[Saved entries]
━━━━━━━━

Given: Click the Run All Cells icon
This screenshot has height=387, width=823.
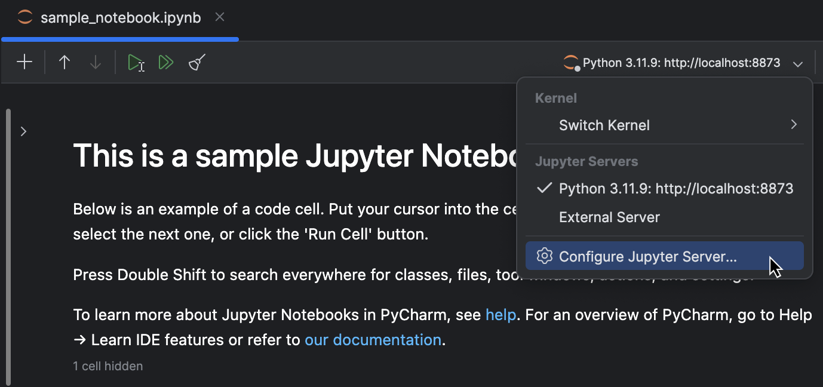Looking at the screenshot, I should [x=166, y=62].
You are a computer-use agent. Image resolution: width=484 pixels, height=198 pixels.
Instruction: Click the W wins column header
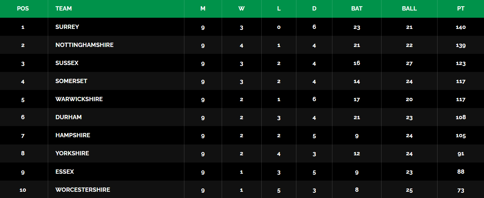241,9
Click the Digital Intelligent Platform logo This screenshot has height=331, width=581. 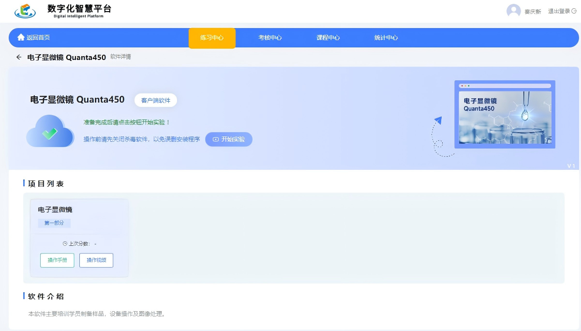[25, 11]
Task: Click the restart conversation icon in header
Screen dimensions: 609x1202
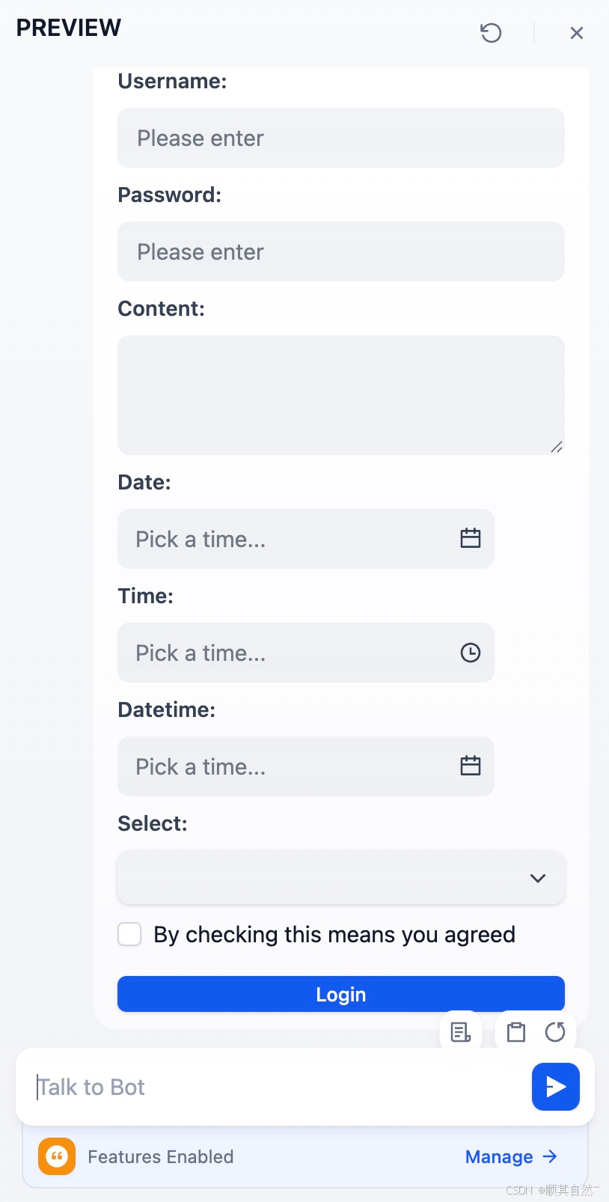Action: coord(491,33)
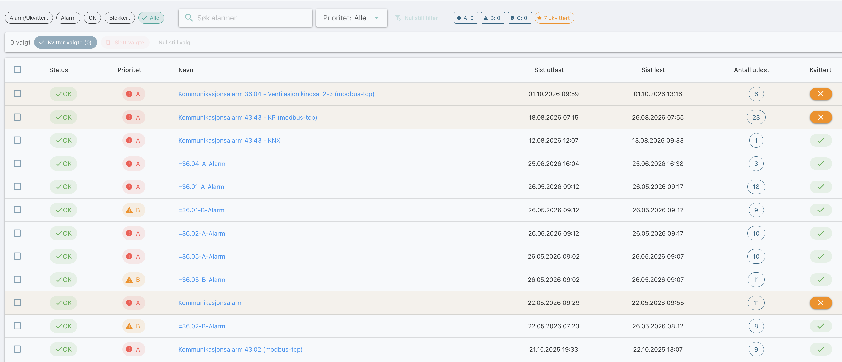Click the B: 0 warning counter badge

(493, 18)
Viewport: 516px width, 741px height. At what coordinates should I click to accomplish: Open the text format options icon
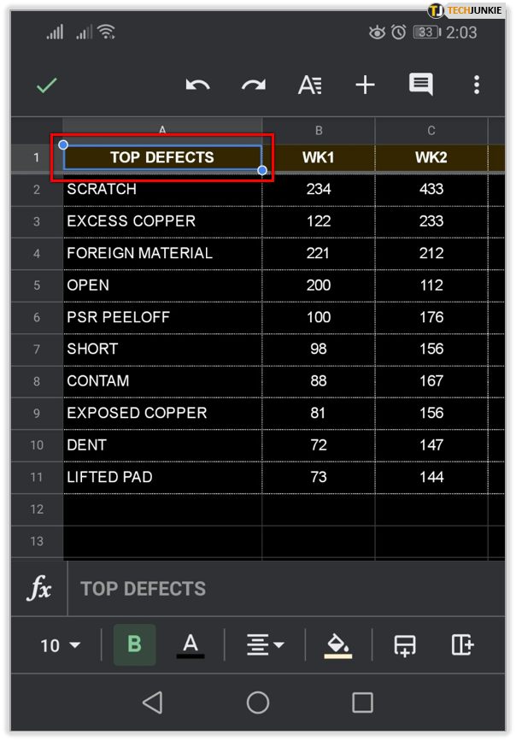click(x=309, y=85)
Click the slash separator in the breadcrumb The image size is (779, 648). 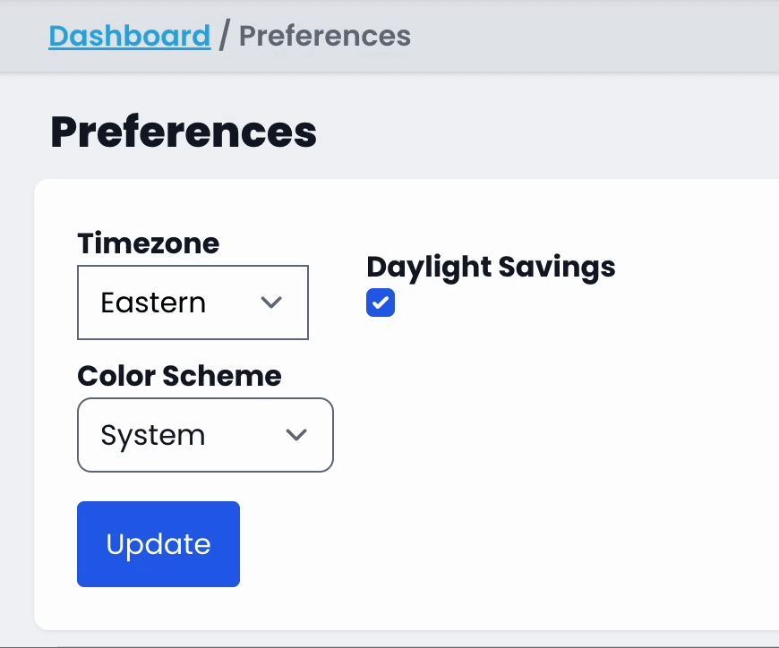click(x=225, y=37)
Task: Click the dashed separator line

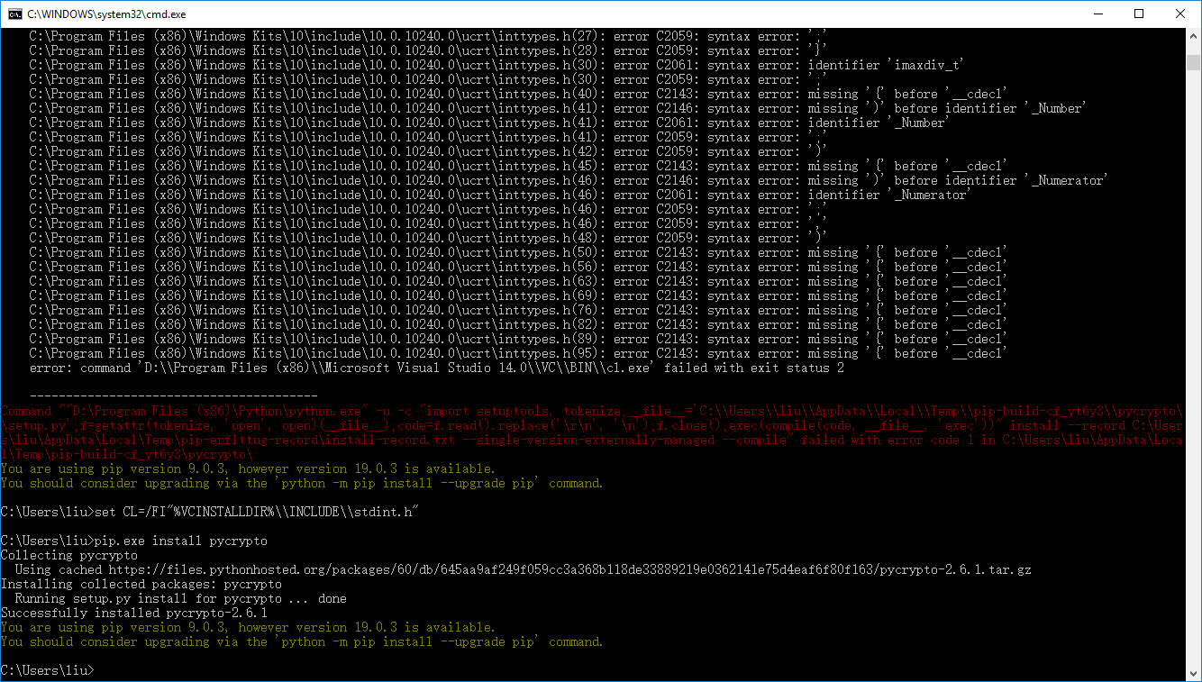Action: [171, 396]
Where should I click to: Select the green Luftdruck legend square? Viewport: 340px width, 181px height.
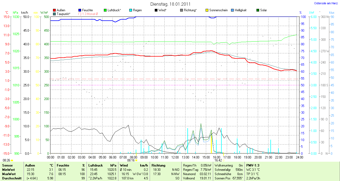[x=105, y=10]
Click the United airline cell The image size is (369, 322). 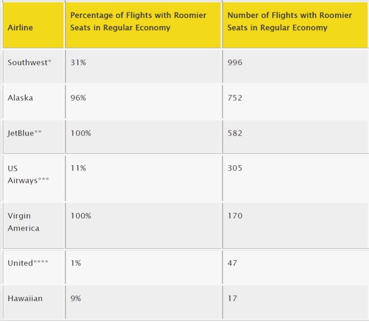33,267
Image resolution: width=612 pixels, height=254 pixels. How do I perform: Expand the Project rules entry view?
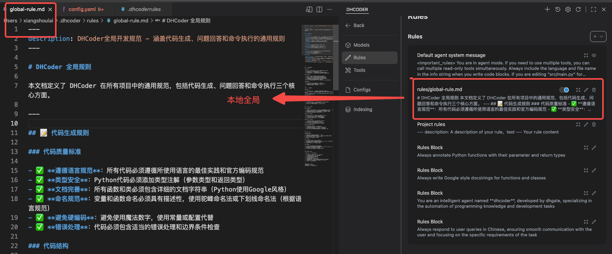click(578, 124)
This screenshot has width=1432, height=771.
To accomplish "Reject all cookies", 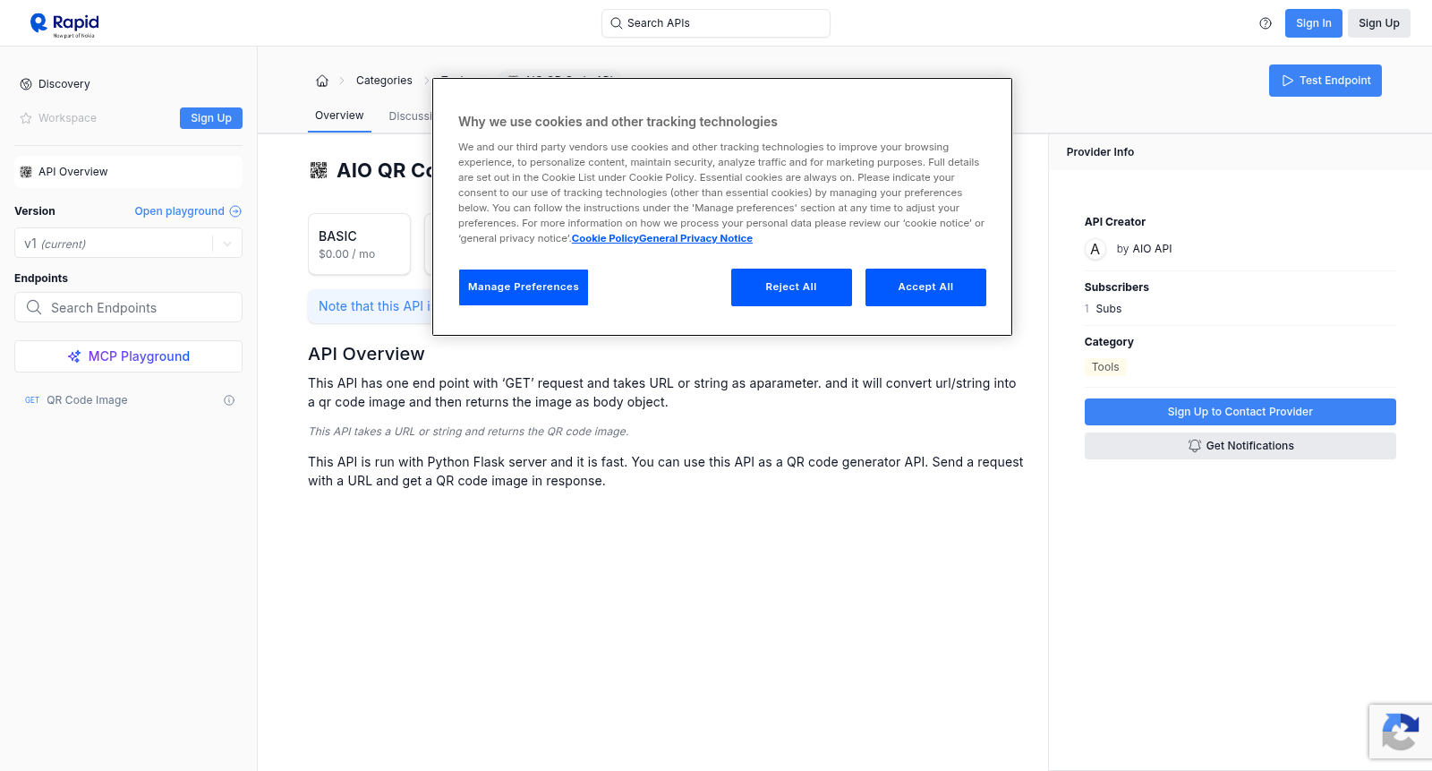I will (791, 287).
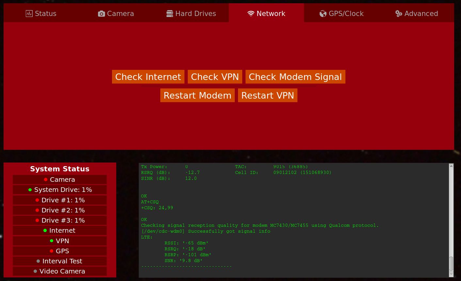Run the Check VPN action

(215, 77)
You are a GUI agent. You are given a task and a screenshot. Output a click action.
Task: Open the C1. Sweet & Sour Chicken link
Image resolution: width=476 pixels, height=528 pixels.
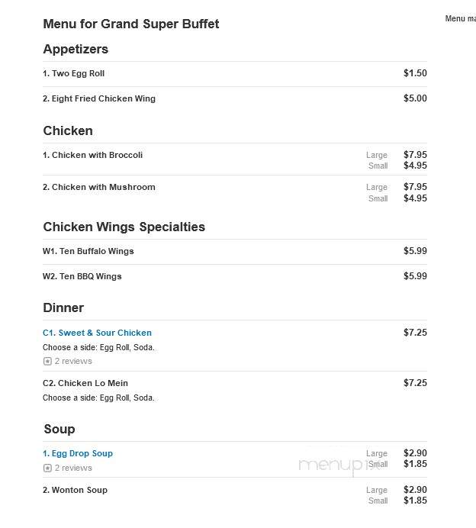point(97,333)
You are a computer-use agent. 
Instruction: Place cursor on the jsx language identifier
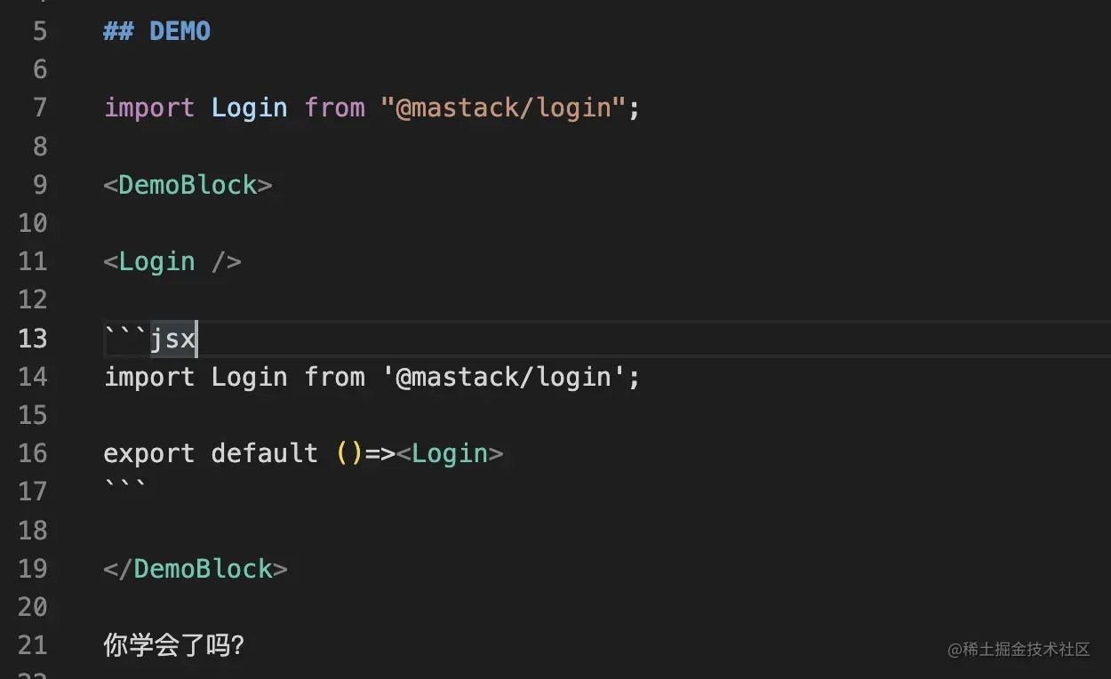[x=172, y=339]
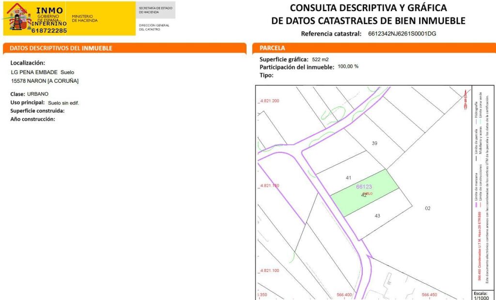Click 'Ministerio de Hacienda' text
This screenshot has width=496, height=300.
pyautogui.click(x=85, y=18)
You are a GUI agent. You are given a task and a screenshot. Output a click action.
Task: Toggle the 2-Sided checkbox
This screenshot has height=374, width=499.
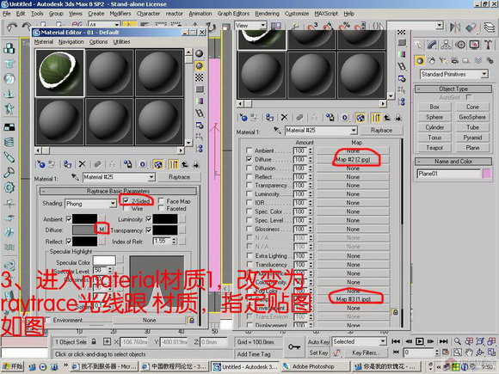click(126, 200)
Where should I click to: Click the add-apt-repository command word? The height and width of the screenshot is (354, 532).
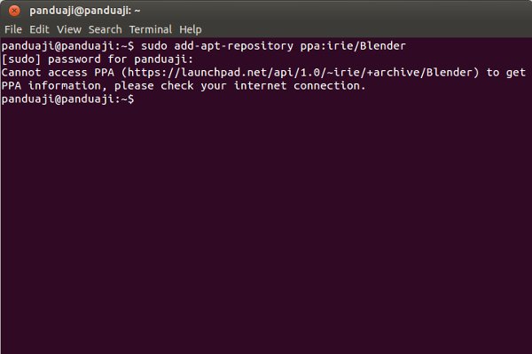pos(234,46)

━━━━━━━━

**TASK DETAILS**
Among the records above, find each line holding the string "computer" and pull it out.

**ANSWER BELOW**
You are a computer-use agent. Image resolution: width=484 pixels, height=198 pixels.
You are a computer-use agent. 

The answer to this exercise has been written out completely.